THE STRUGGLE IS FAR FROM OVER
WHEN I read the story last week about Nozipho Mthembu, the former Grade 5 teacher at Rustenburg Girls’ Junior School who claims she was forced to resign, it brought back memories of how I found myself in a similar situation more than 20 years ago when I began to question my own competence based on concerns raised by my mainly white bosses.
Mthembu, the first black teacher in the Rondebosch school’s 125-year history, reportedly says she has been unfairly discriminated against and asked to resign by the principal or face a disciplinary hearing. She took the school to the CCMA.

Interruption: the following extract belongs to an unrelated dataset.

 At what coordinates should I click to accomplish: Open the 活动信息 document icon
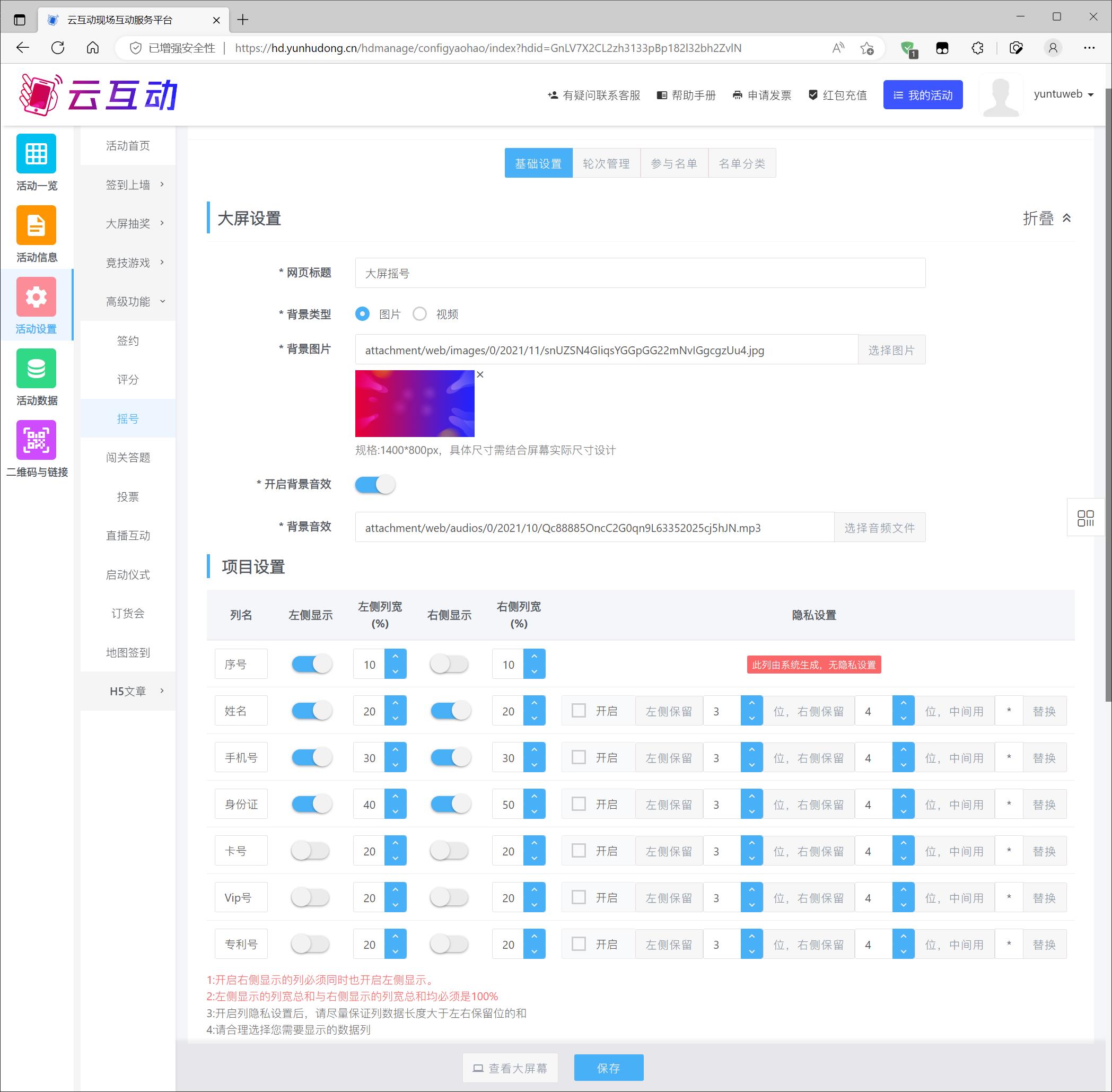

I realise that the sacrifices that we made when we became a democracy have not made much of a difference to many people and that those people who felt entitled during apartheid, still feel entitled. Or rather, their offspring feel as entitled as they did.
Racism takes different forms. It does not have to be blatant in the form of someone beating you or swearing at you because of the colour of your skin. Most of the time it is psychological and disguised behind notions of “but we have given you an opportunity” or “we are only trying to make certain that you perform at an optimal level”.

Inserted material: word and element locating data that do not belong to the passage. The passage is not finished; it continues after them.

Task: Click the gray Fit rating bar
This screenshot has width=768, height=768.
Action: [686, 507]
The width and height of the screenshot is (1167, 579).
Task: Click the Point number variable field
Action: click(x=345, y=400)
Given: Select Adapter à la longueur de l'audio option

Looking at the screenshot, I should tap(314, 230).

One of the reasons I left Struggle media in 1990 was that I realised that what we called the mainstream media – which was then mainly occupied by whites – would need to find senior black journalists when we became a democracy.
I had run several newsrooms and felt prepared for whatever the industry was prepared to throw at me. I spent the first few years back in mainstream media, where I had started my career before venturing into alternative media, at the Sunday Times. When I was approached to join the Cape Times as deputy editor, with the promise of becoming editor within a year, I had no idea how difficult the transition was going to be before I became editor.

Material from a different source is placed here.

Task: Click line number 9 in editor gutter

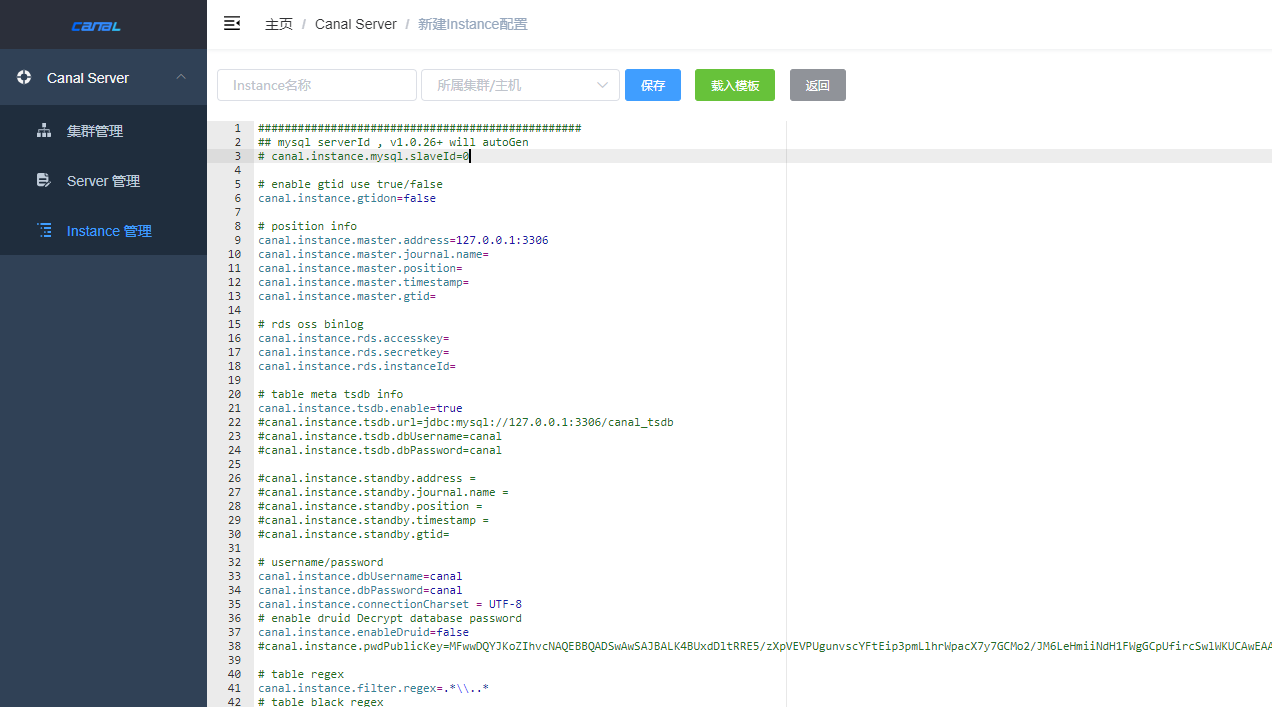Action: click(x=237, y=240)
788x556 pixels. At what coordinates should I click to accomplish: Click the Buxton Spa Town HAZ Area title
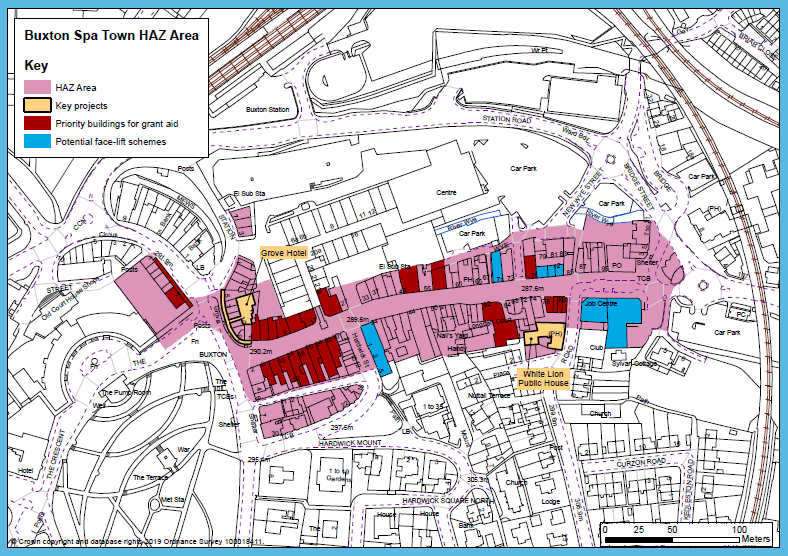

The then Irish Powers That Be at Independent Newspapers identified a few of us as future leaders who should be “fast-tracked”. I refused to be fast-tracked because I believed I had the experience I needed for whatever position they were prepared to offer me.
I had an additional problem.
All those who were supposed to be fast-tracked were black, with the exception of two white women. I questioned why no white men were being fast-tracked but it seemed that they did not need it, according to the company’s leadership.
Eventually, and after being told it was a suicidal career move to refuse being fast-tracked, I agreed to be on this special programme.
When I eventually became editor of the Cape Times, I noticed something strange about the media reports about my appointment.
All the reports spoke about how “young” I was. I assume that they wanted to invoke all the potential negative connotations associated with being “young”, like “wild”, “immature” or “irresponsible”.
I realised that there were two white editors who had been appointed before me and there was no reference to how young they were. Throughout my term as editor, I felt that there were people in the leadership of the company who did not want me in this position.
The Mthembu case has shown that, more than 20 years later, our battles are still the same.